Jessica eyed him suspiciously. He’d sounded startlingly close to requesting a compliment. Odd considering Lucas once told her that compliments were an unusable commodity. “I think the body snatchers got a hold of you.” She leaned forward again, but this time, he leaned back. “Are you on medication?”

His expression darkened, looking a little grim and a lot more like himself.

“Okay, maybe not the body snatchers, but something is definitely off about you.” More like everything.

“I’m sure I’ll be back to my old self in no time,” he groused, going back to rearranging his napkin.

Wouldn’t that be a shame? But how could she say that to him?

Thankfully, she didn’t have to because the waitress came and took their orders. She requested a small steak and potato plate, he ordered the seafood platter. A platter…from a man she generally had to push into ordering more than lightly flavored pasta. She raised an eyebrow but didn’t comment.

“So tell me what else I’ve been an ass about.”

She blinked. “I wouldn’t say—”

“I would,” he interrupted, almost cheerily. “There’s no reason to beat around the bush. I’m a pain in the neck most of the time. Always calculating things that I should just accept. My idea of scintillating conversation is arguing over how far into infinity prime numbers actually go.” He shrugged, his mouth once again stealing her attention as it quirked into a self-mocking grimace. “Believe me, it’s a boring conversation.”

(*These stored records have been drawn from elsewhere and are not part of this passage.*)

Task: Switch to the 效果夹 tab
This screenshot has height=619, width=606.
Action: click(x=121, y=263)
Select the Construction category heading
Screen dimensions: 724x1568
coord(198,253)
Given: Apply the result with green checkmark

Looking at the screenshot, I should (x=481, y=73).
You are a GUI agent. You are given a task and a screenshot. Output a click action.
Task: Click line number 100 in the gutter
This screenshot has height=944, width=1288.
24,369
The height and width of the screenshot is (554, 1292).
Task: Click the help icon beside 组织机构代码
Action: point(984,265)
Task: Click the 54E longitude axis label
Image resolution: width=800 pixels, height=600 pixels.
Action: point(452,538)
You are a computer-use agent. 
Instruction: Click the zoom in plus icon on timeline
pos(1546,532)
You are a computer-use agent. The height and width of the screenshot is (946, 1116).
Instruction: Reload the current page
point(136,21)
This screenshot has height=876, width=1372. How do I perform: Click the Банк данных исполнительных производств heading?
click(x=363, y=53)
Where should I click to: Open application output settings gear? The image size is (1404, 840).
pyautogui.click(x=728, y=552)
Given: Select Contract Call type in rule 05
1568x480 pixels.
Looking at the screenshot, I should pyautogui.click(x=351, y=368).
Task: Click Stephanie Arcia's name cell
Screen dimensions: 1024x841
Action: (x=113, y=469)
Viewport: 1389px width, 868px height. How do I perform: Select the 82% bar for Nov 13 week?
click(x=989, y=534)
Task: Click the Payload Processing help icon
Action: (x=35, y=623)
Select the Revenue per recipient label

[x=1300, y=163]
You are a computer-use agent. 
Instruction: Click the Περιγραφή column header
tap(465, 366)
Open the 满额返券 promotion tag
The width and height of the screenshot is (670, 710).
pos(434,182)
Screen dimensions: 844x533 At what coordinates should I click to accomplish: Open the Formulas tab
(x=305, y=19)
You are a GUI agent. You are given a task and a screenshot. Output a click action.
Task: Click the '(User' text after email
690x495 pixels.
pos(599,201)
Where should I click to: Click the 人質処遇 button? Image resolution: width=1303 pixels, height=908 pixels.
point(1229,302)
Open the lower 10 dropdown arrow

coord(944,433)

“Not if you love numbers,” she felt compelled to argue.

His bright eyes widened. “You love numbers that much?”

“Well, no—”

His commiserating nod was softened by an effacing grin. “See? Ass.”

She shook her head. “You’re being too hard on yourself.”

“Okay, then, let’s be hard on you. Did I ever ask you why you decided to become a lawyer?”

Her enjoyment in the conversation froze. “No, but it’s not a very interesting story.”

“Sure it is.” He dive-bombed her with a full-fledged smile, his even teeth, dual dimples and mischievous eyes setting the chastity alarm squealing until it died a loud, overworked demise. Beneath her blouse, a flush rose up her chest while she shifted in her seat to offset the sudden fluttering of her sex. Dear God, one look and she was wet. She hadn’t known that was actually possible.

Why? Why did he have to suddenly be sexy? Was this his revenge? Some pesky man-pride trick designed to make her regret what she was about to do? Well, she wouldn’t regret breaking up with him and she certainly wouldn’t regret not sleeping with him just because of a grin.

She watched him take another quick drink of water and bit back a gurgled groan when he licked his lips afterwards.

Stop it. I am not going to sleep with you. I already made up my mind.

“So, come on, spill. What made you want to be a rebel with a cause?”

“I’d hardly call finance law a cause.” It was a means to an end.

“So I guess that means young Jessie wasn’t a lawbreaker? No heinous juvenile records or handmade shiv collections?”

She made a face. “Please, don’t call me Jessie. It makes me feel like a five-year-old. Or a man.” Which, in her experience, was often the same thing.